In the embodiment, shown, the brake calipers 300 are pneumatically coupled to a solenoid block 141d, which in turn is pneumatically coupled to control box 80a and electrically coupled to the control box 80b. The solenoid block 141d may be mounted to the sled 280, for example, to bracket 294, so that it moves along with the sled 280. As with other braking devices disclosed herein, the brake calipers 300 may be triggered by a switch or detection by a sensor operable to detect one or more of the qualifying conditions, such as but not limited to a voice command, detection of a predetermined downward velocity or acceleration of the barbell, uneven barbell movement, a time period of no movement, eye or eyelid movement, emergency stop switch, or the like.

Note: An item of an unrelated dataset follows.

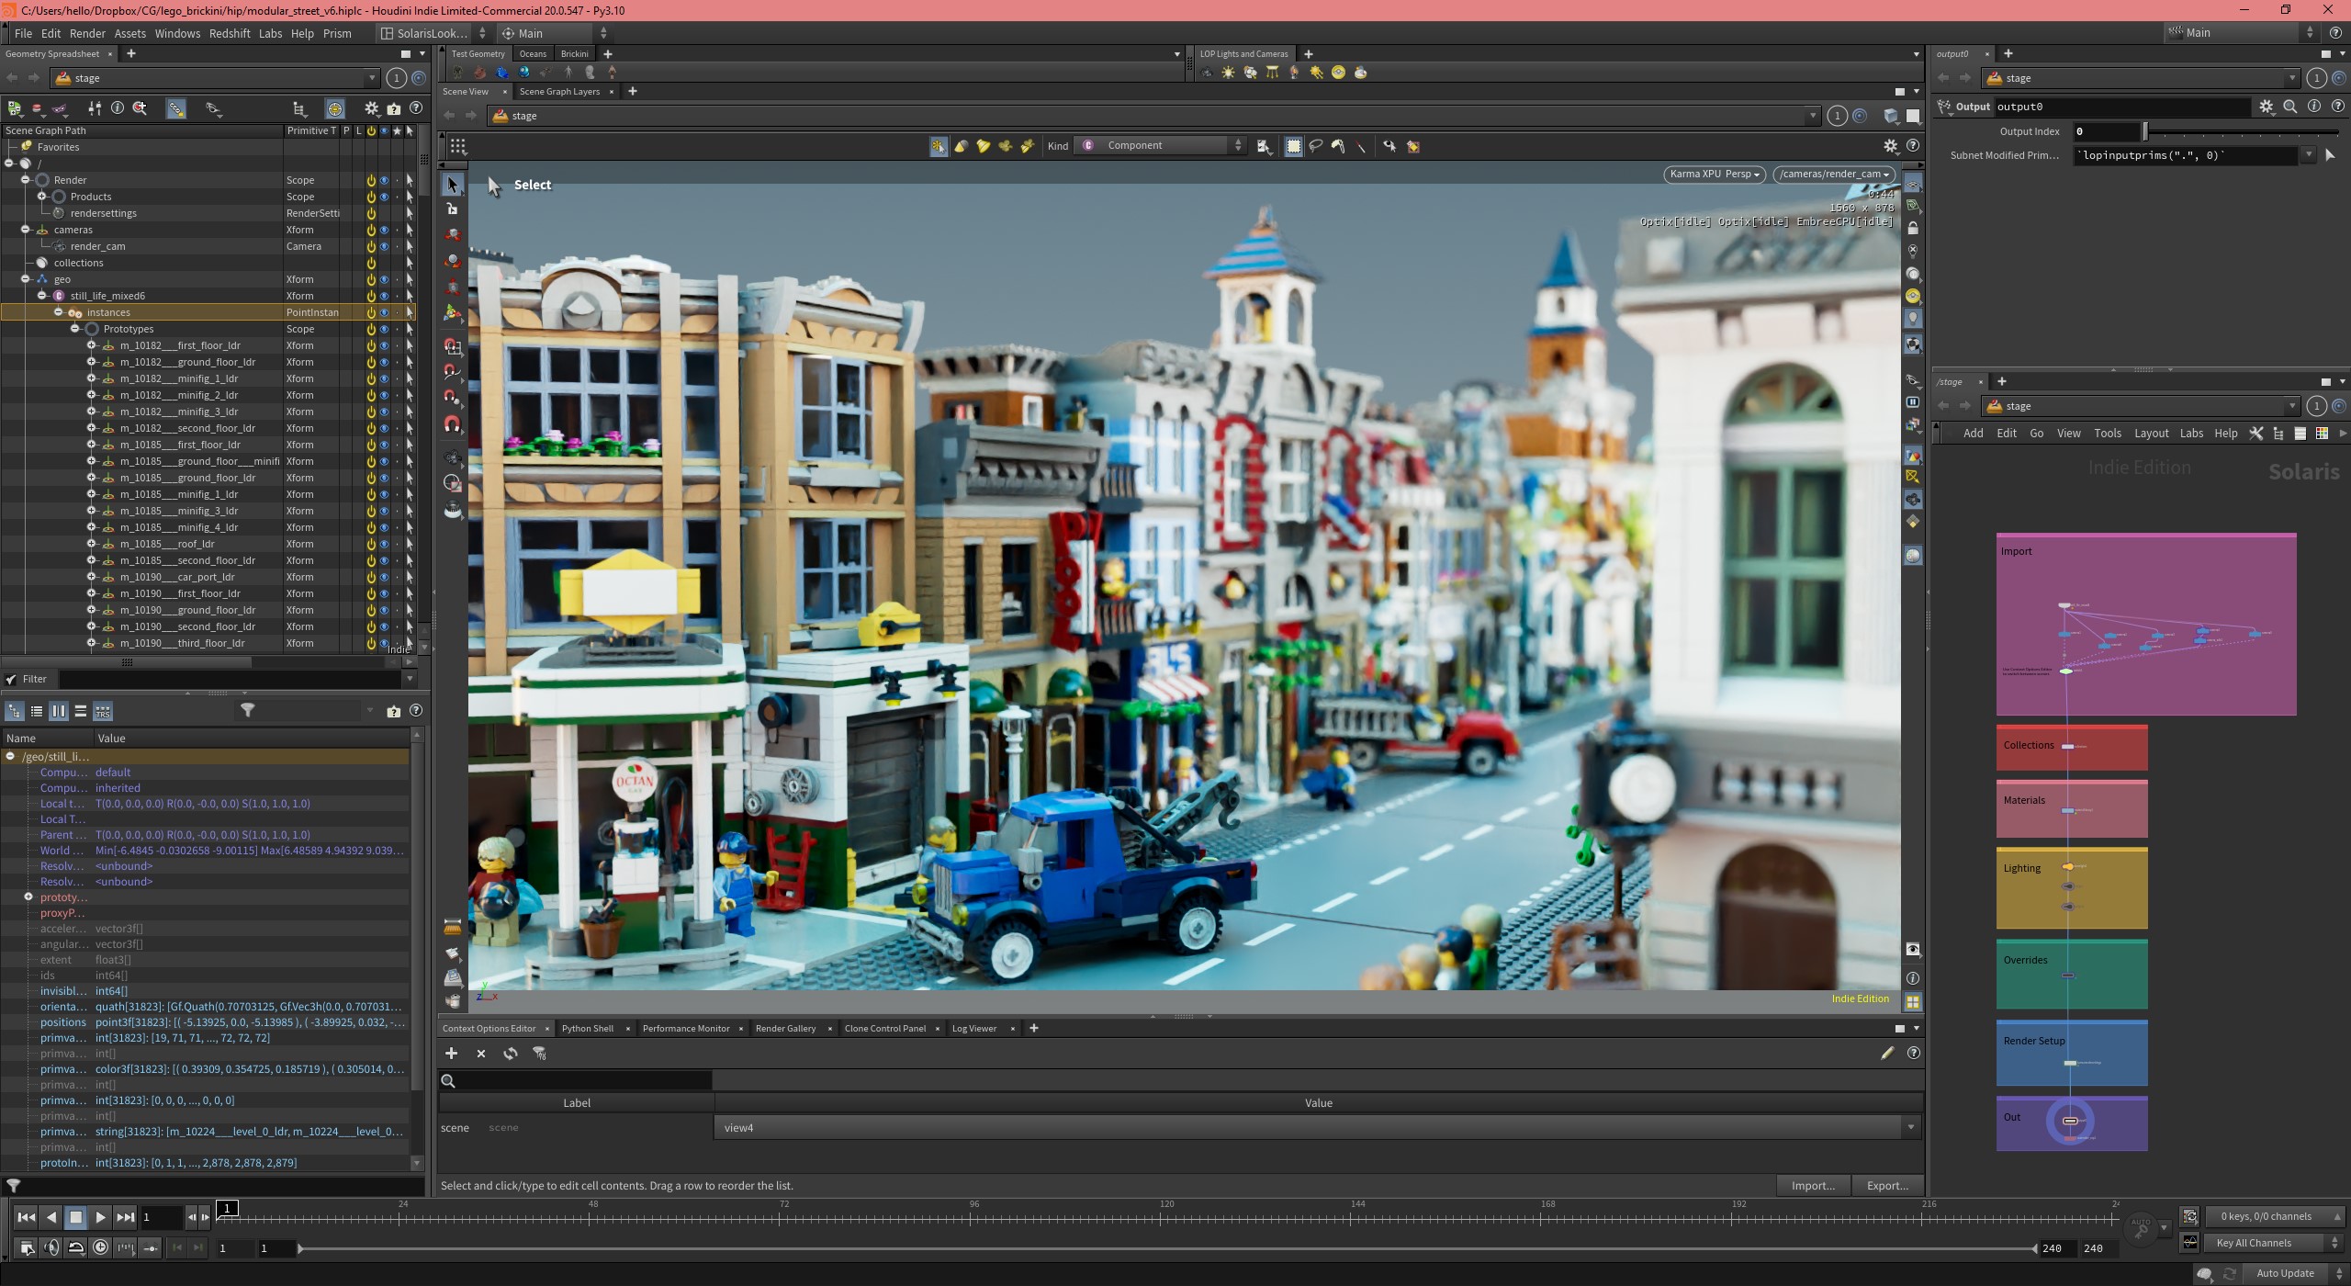Toggle visibility eye for render_cam
This screenshot has width=2351, height=1286.
pos(384,246)
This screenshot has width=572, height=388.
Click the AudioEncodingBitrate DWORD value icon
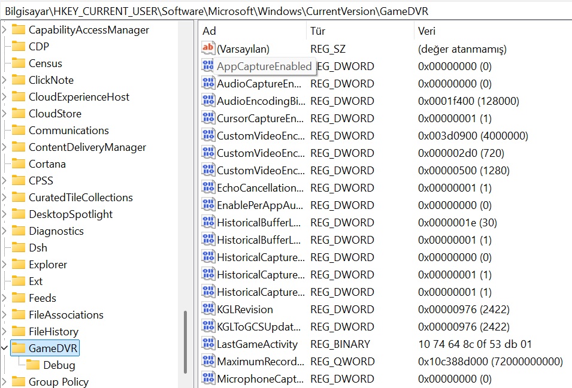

Likewise, release of the brake caliper 300 may accomplished using a switch or sensor. For example, and not by way of limitation, the resting state of the sled 280 may be immobile, with the brake calipers 300 engaged with the brake disc 310 to prevent any movement of the sled 280. A triggering event such as but not limited to upward movement of greater than a predetermined distance, e.g., 3 inches, activation by a switch, etc. triggers release of the brake calipers 300, allowing free reciprocal movement of the sled 280. A further triggering event, such as but not limited to a sudden drop of the weight, activation of a switch such as an emergency stop button, uneven descent, etc. will cause the brake calipers 300 to engage the brake disc 310 to immobilize the sled 280.

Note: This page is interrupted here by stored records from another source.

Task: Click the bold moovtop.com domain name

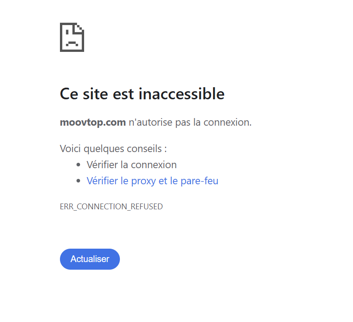Action: pos(93,123)
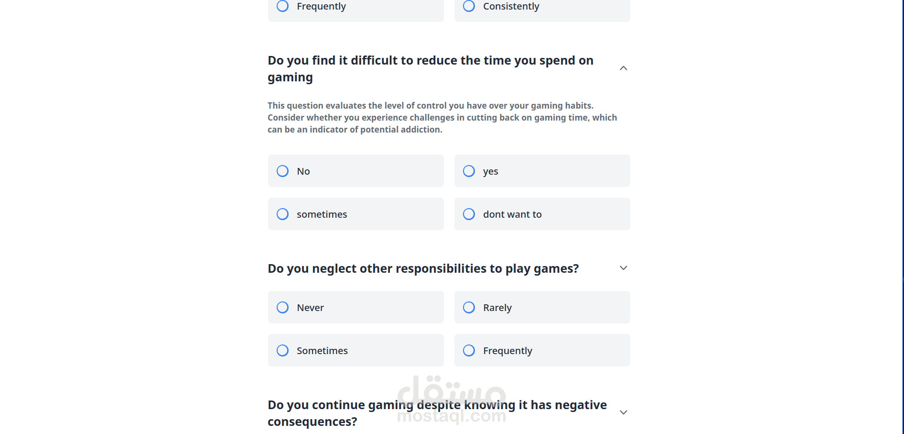Pick capitalized 'Sometimes' under responsibilities question
Image resolution: width=904 pixels, height=434 pixels.
(355, 350)
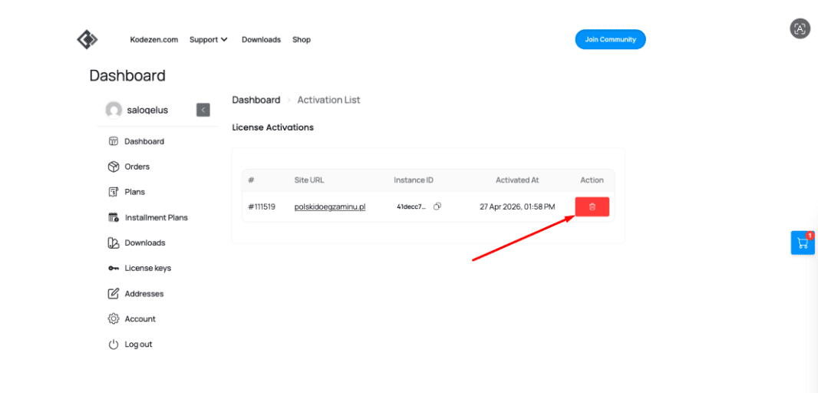The height and width of the screenshot is (393, 818).
Task: Open Kodezen.com navigation link
Action: 154,40
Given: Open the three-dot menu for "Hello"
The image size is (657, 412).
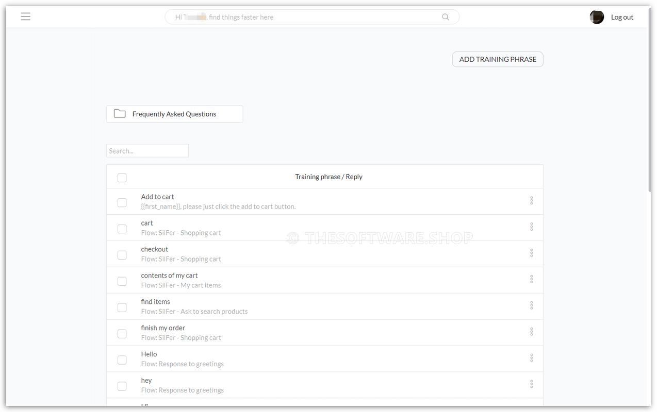Looking at the screenshot, I should [532, 357].
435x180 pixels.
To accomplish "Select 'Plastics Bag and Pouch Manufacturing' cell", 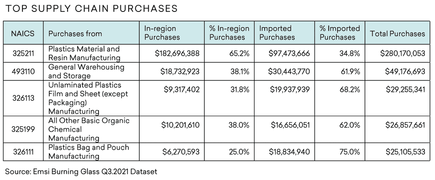I will pyautogui.click(x=88, y=152).
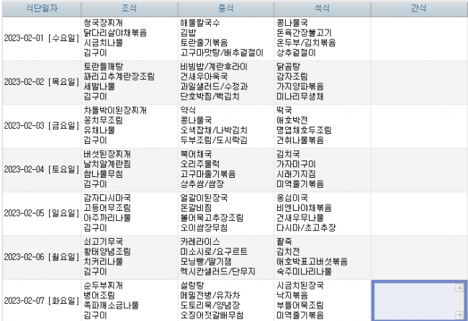Select the 2023-02-07 [화요일] date cell
Viewport: 468px width, 321px height.
(x=40, y=299)
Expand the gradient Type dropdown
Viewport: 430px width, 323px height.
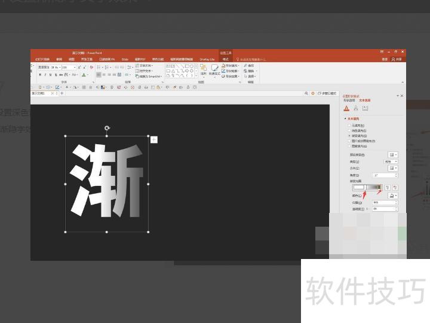(x=391, y=162)
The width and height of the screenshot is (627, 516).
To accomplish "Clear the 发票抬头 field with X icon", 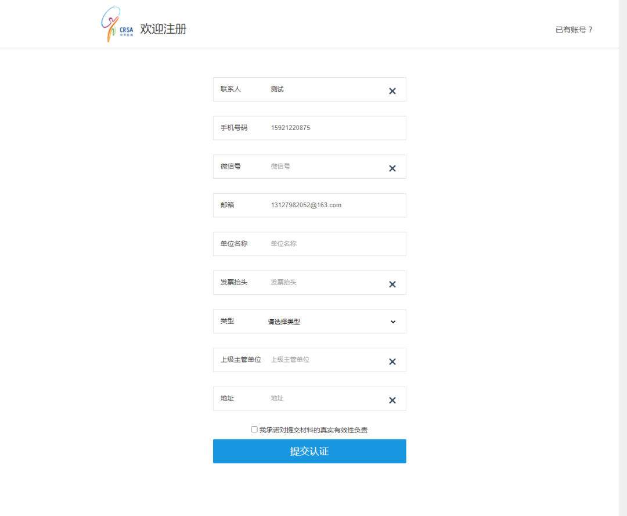I will 392,284.
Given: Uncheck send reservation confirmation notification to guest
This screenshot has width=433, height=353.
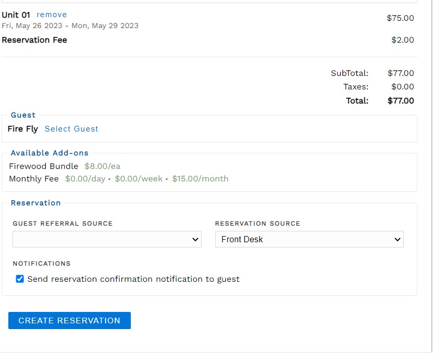Looking at the screenshot, I should coord(20,279).
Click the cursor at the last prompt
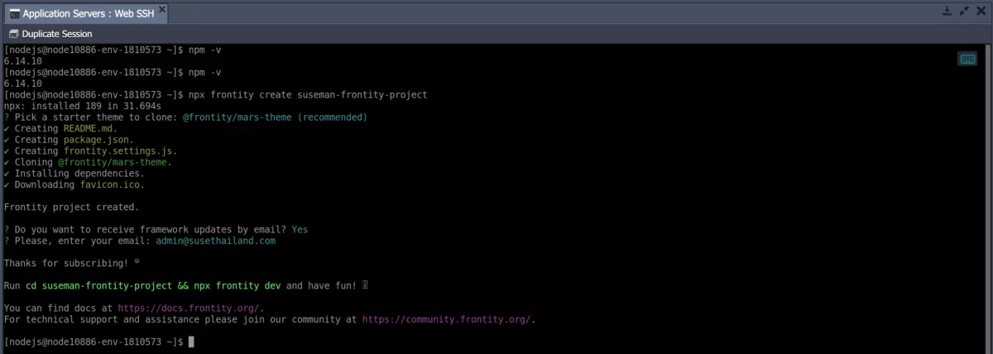 (x=191, y=342)
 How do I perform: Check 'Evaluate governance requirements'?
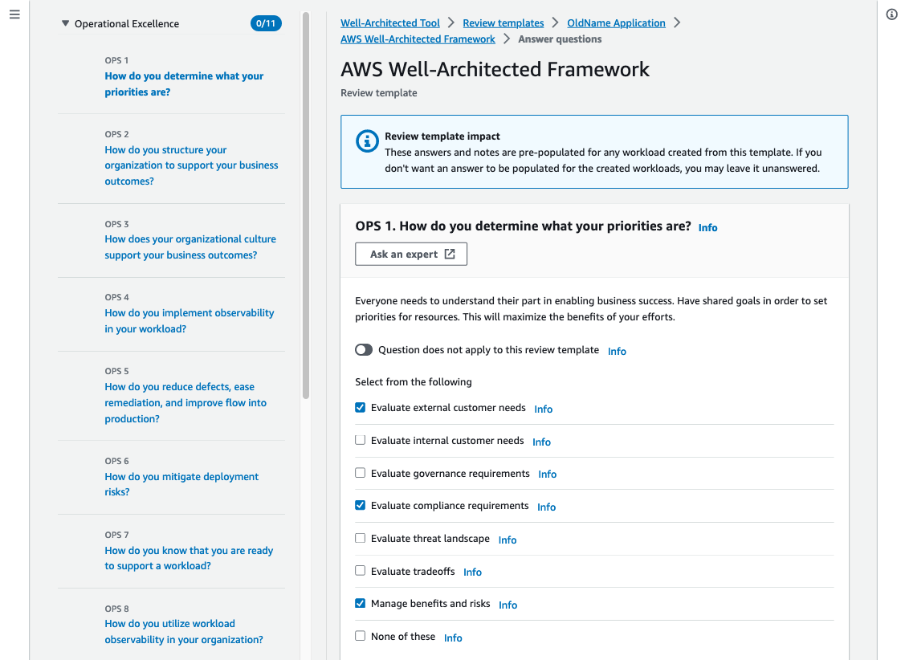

Each trolley 430 is mounted to the trolley support frame 400 by virtue of the engagement of wheels 444, 446 and 448 on one side of the trolley support frame 400 and wheels 450 and 452 on the opposite side of the trolley support frame 400. The wheels 444, 446, 448, 450 and 452 may be any suitable wheel such as but not limited to a V-grooved track wheel or caster commercially available for example from Hamilton Caster of Hamilton, Ohio. Wheel guides 402 are configured to fit in grooves of the wheels 444, 446, 448, 450 and 452 such that the wheels are guided along the trolley support frame 400. As shown the wheel guides 402 are only visible on the top surface of the trolley support frame 400, but one skilled in the art will recognize wheel guides are present on the bottom surface (opposite the top surface) of the trolley support frame 400 to engage wheels 444 of the trolleys 430. The trolleys 430 are independently freely movable along the trolley support frame 400. In some embodiments one or both of the trolleys 430 may include a bottom wheel bracket assembly 440 at each end of the trolley(s) 430. Trolley support frame 400 may include stops (not shown) positioned at the ends of the wheel guides 402.

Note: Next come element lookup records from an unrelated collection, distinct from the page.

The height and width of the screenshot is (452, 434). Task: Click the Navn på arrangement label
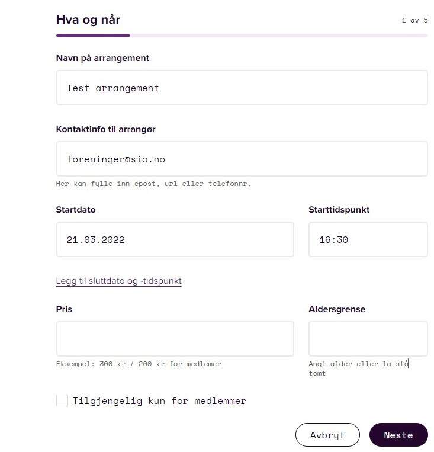(x=102, y=58)
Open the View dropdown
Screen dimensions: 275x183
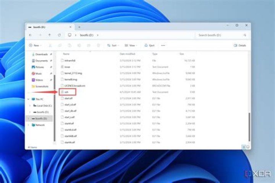[131, 45]
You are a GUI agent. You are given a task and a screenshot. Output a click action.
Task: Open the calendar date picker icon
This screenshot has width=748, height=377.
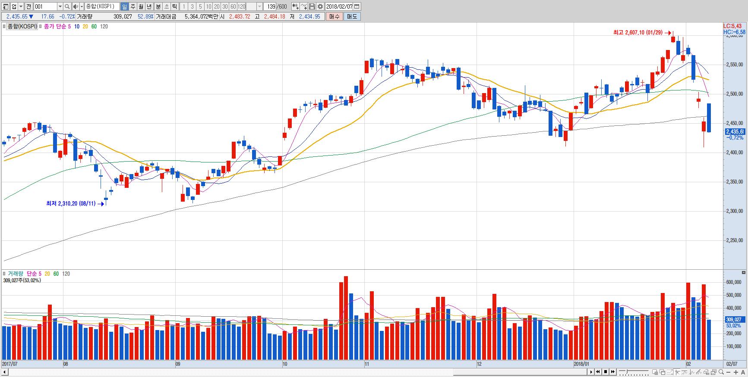pos(357,6)
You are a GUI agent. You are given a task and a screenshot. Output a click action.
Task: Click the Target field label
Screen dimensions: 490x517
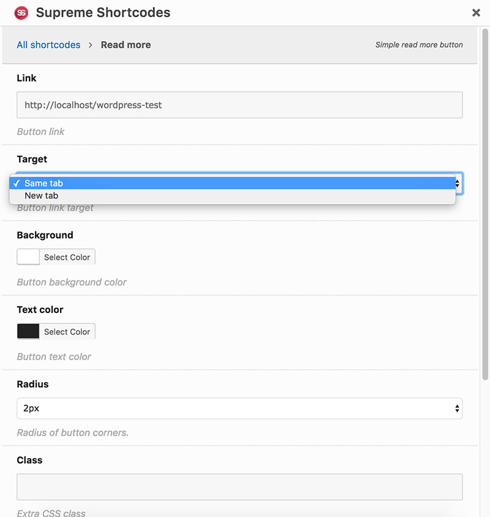32,159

The following are some exemplary arrangements.

The brake columns are 8 feet tall and the maximum range of vertical motion is 12 feet for the barbell; the ratio of these distances is (8 feet/12 feet)=0.67.

Each of the two cable winders is set-up such that the double drum winch has drums of two different diameters. The grooved drum assembly coupled by cable to the brake assembly has a diameter of about 67% of that of the grooved drum assembly coupled by cable to the barbell.

Booms may be coupled to the frame at the below angles for the following situations:

Overhead Height

Below Booms

(Permissible Height

for Overhead

Boom

Lifts)

Angle

Accommodated Athlete Height

11.75 feet

  50 degrees

tallest of athletes, full overhead

movement

10.75 feet

36.9 degrees

athletes up to 7′6″, Full overhead

movement

 9.75 feet

22.5 degrees

athletes up to 6′9″, full overhead

movement

 8.75 feet

 9.5 degrees

athletes up to 6′2″, full overhead

movement

In any of the embodiments utilizing the booms (whether adjustable or not), one or more of the columns 20a, 20b, 20c may be filled with sand or water to provided additional weight in the respective column(s). This creates a counterweight effect against the barbell 100. It is preferred that sufficient counterweight be provided to allow barbell 100 to be suspended in front of the booms for free movement of the barbell 100. The resulting moment is counteracted by the counterweight effect of the column(s) 20a, 20b, 20c.

Now referring to FIGS. 23A-I, in a further embodiment of the barbell spotting apparatus 2, frame 10 includes trolley support frame 400 supported on each end by legs 3, which include bases 4 and supports 6. Columns 20a and 20b are positioned at opposite ends of the frame 10 adjacent the legs 3. Columns 20c are positioned adjacent columns 20a and 20b. Trolley support frame 400 may include stops 403 positioned at the ends of the wheel guides 402.

The frame 10 may include one or more cameras 130a, 130b, microphones 140 and/or LED lights 82 positioned thereon as described hereinabove.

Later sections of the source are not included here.